Langley City and Township mayors, Ted Schaffer (left) and Jack Froese.

Langley City and Township mayors, Ted Schaffer (left) and Jack Froese.

Going it alone on transit unlikely, say Langleys’ mayors

Mayors from the south side of the Fraser River aren’t all that interested in building their own transit system

Mayors from the south side of the Fraser River aren’t all that interested in building their own transit system, Langley Township mayor Jack Froese and Langley City mayor Ted Schaffer said, following a meeting with Surrey mayor Linda Hepner.

It was their first meeting since voters rejected a proposal to fund transit improvements through an increase in the sales tax, an outcome that some have suggested could lead communities to exit the regional transit administration.

Froese and Schaffer said there wasn’t much enthusiasm at the July 8 roundtable meeting for that option, which would involve municipalities laying claim to their share of the regional gas tax that funds TransLink.

“We would be too small to go it alone in any capacity,” Schaffer told The Times.

“Going it alone is very difficult,” Froese said.

Froese said trying to fund local transit improvements locally would require tax increases.

“It would just be too high a burden,” Froese said, and unfair, considering the amount Langley taxpayers have already contributed to transit improvements in other communities.

“We’ve done our share,” Froese said.

“It’s time Langley and south of the Fraser (communities) gets the transit we need.”

Schaffer said it may be time to look further south, to Abbotsford and Chilliwack, to work with the Langleys, Surrey and other south-of-the-Fraser communities to develop a regional transportation strategy for this side of the river.

The upcoming federal election could prove helpful too, Schaffer said, suggesting the federal government might want to nail down votes by committing funding for transit upgrades.
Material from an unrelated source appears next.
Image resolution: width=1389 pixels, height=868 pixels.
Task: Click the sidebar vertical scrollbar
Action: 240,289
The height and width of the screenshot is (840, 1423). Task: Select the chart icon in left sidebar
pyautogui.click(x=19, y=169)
The three mayors plan another roundtable some time in September, Schaffer said, by which time he hopes some fresh ideas will have emerged.
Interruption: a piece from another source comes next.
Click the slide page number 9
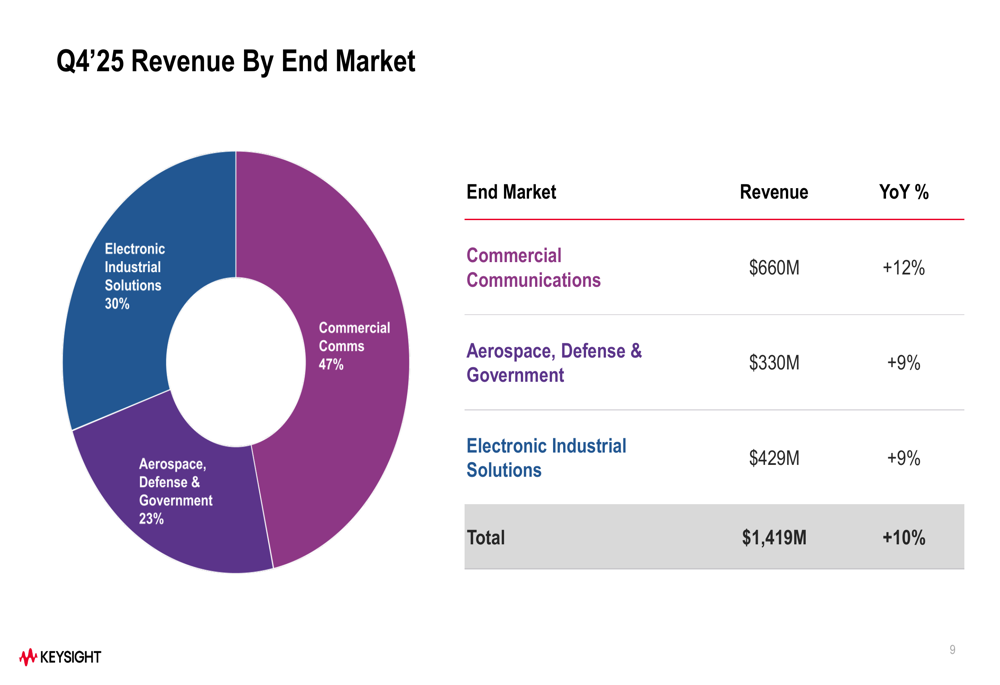The height and width of the screenshot is (685, 1000). 952,650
“(The question is) how we go about paying for it,” Schaffer said.

“Maybe there’s something we’ve totally overlooked.”

The Mayor’s Council on Regional Transportation has given the provincial government six months to find another source of funding and fix the way TransLink operates.
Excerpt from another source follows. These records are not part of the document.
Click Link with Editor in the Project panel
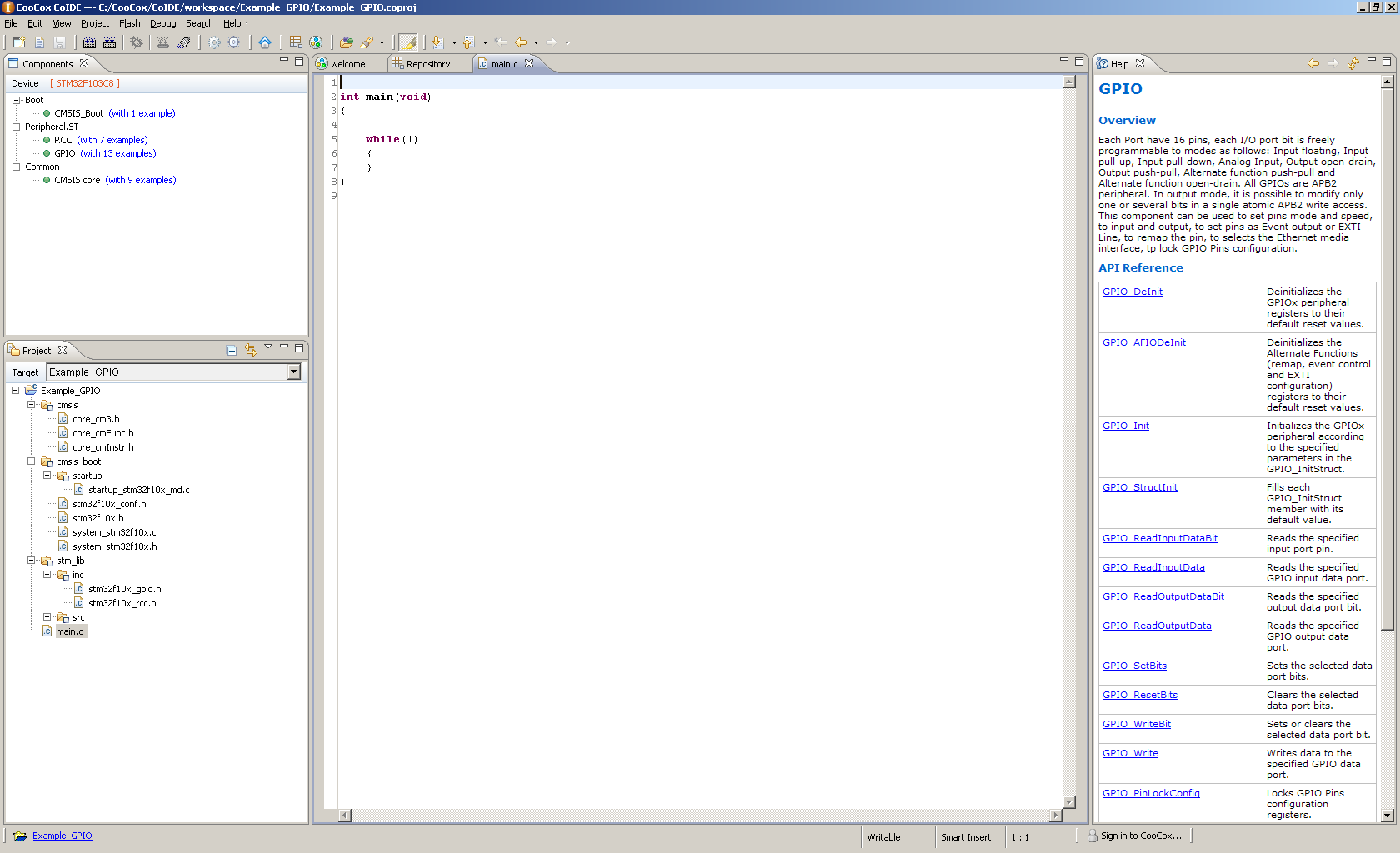 (251, 351)
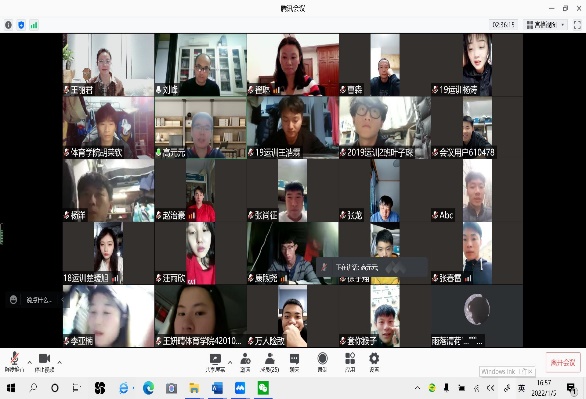Open the invite participants icon
586x399 pixels.
[x=245, y=362]
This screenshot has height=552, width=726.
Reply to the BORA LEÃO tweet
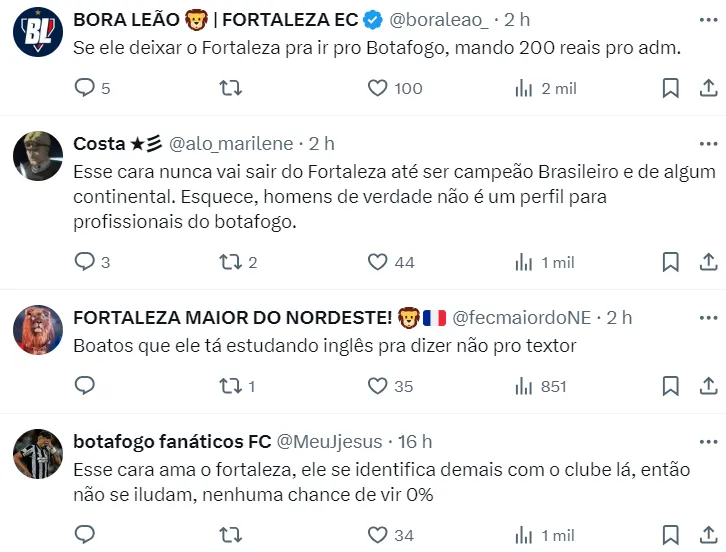[85, 88]
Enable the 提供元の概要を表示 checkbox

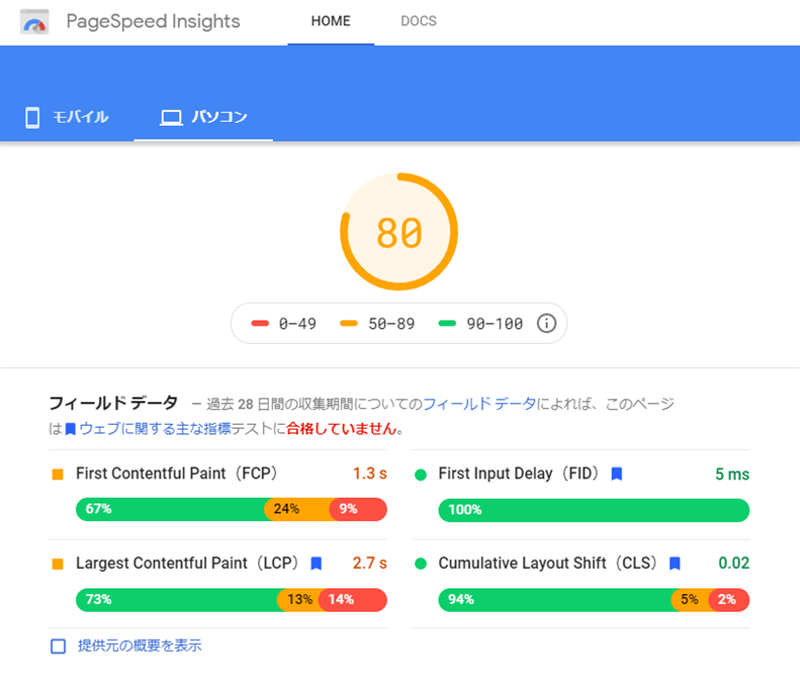point(58,646)
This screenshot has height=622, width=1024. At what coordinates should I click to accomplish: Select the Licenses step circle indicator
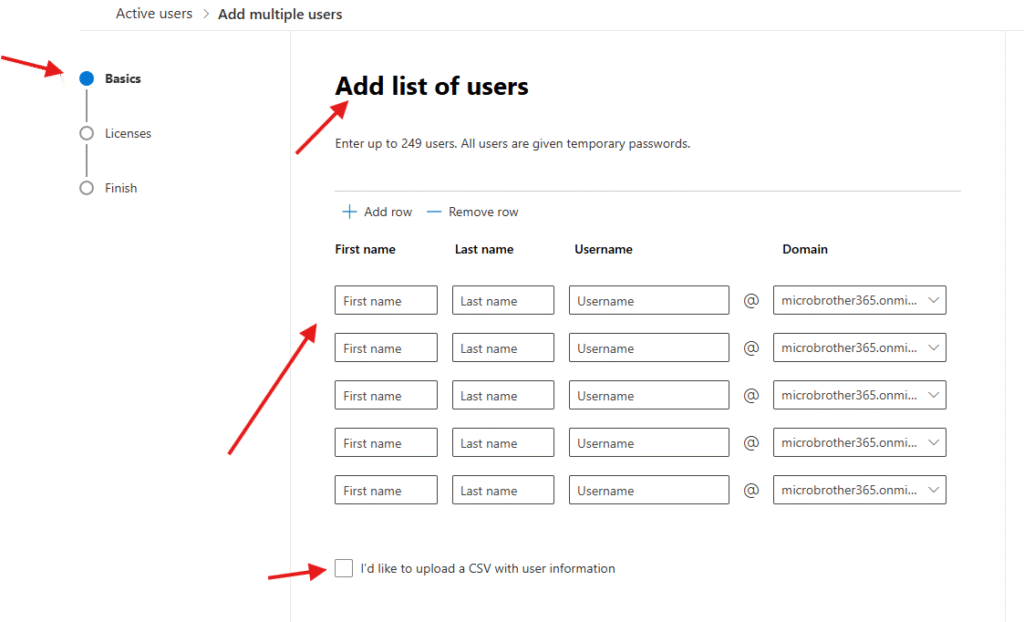[x=87, y=133]
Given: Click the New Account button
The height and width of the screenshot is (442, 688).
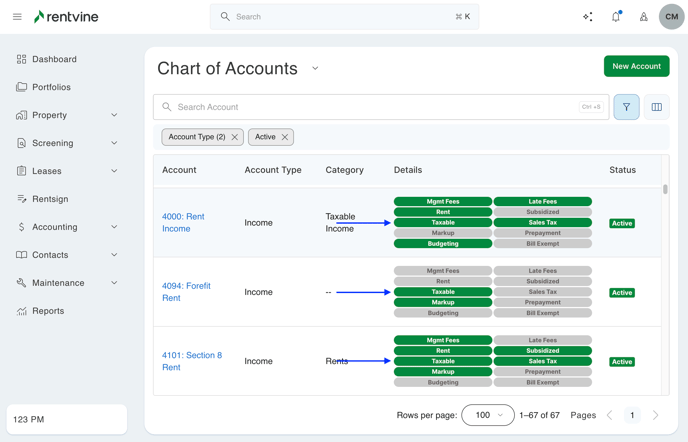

If there is no progress “on TransLink accountability and [the] funding gap by the end of 2015, the Mayor’s Council will be forced to reconsider its role within the TransLink governance structure,” states the resolution passed by the council on July 2, the same day the results of the transit plebiscite on the proposed 0.5 per cent sales tax hike were disclosed.

The resolution also warns a property tax increase is not an acceptable alternative.

The proposed tax that would have funded $7.5 billion in upgrades over 10 years was rejected by 61.7 per cent of all voters in the region.

The margin against was higher in Langley Township where 74.49 per cent voted no, and in Langley City, where residents voted 72.29 per cent against.